### Exercise task
Switch "chat bubble icon" to "message icon" throughout the records below, keep everything else the same, and omit the pictures from your answer.

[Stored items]
******************************
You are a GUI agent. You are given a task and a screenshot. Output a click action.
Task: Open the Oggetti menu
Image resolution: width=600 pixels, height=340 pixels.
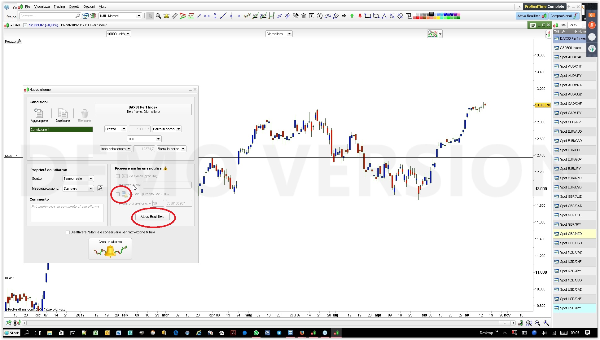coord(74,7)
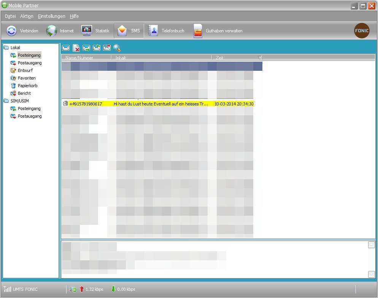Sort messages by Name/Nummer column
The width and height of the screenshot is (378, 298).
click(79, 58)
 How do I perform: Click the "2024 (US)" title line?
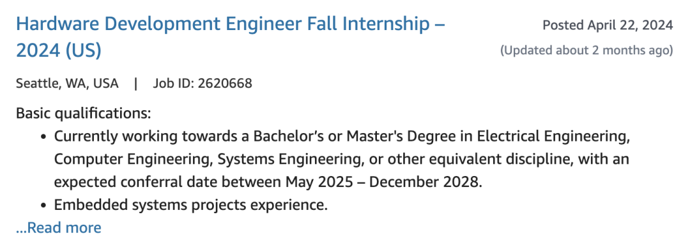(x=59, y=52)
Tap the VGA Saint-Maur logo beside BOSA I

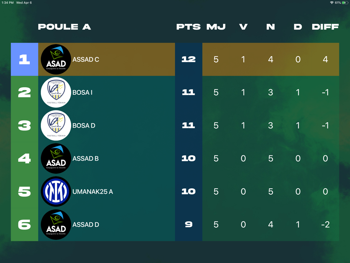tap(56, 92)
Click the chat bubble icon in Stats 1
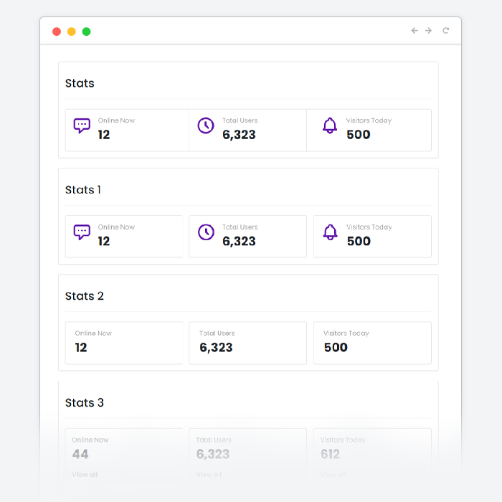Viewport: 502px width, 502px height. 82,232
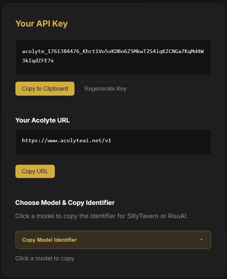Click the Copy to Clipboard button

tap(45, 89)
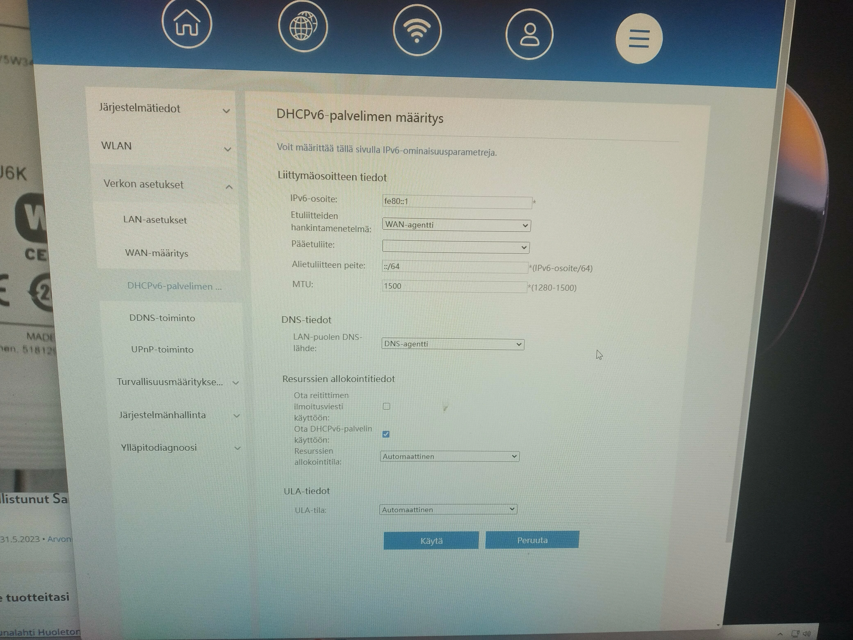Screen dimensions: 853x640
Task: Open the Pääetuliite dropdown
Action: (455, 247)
******************************
### Solved exercise
You are a GUI agent. You are given a task and a screenshot. Output a click action.
Task: Open the Oggetti menu
Image resolution: width=600 pixels, height=340 pixels.
coord(74,7)
Sort messages by Name/Nummer column
The width and height of the screenshot is (378, 298).
click(79, 58)
 How do I perform: Click the "2024 (US)" title line?
(x=59, y=52)
Tap the VGA Saint-Maur logo beside BOSA I

tap(56, 92)
Click the message icon in Stats 1
Viewport: 502px width, 502px height. 82,232
Click the Copy to Clipboard button

tap(45, 89)
Screen dimensions: 853x640
Task: Open the Pääetuliite dropdown
Action: (455, 247)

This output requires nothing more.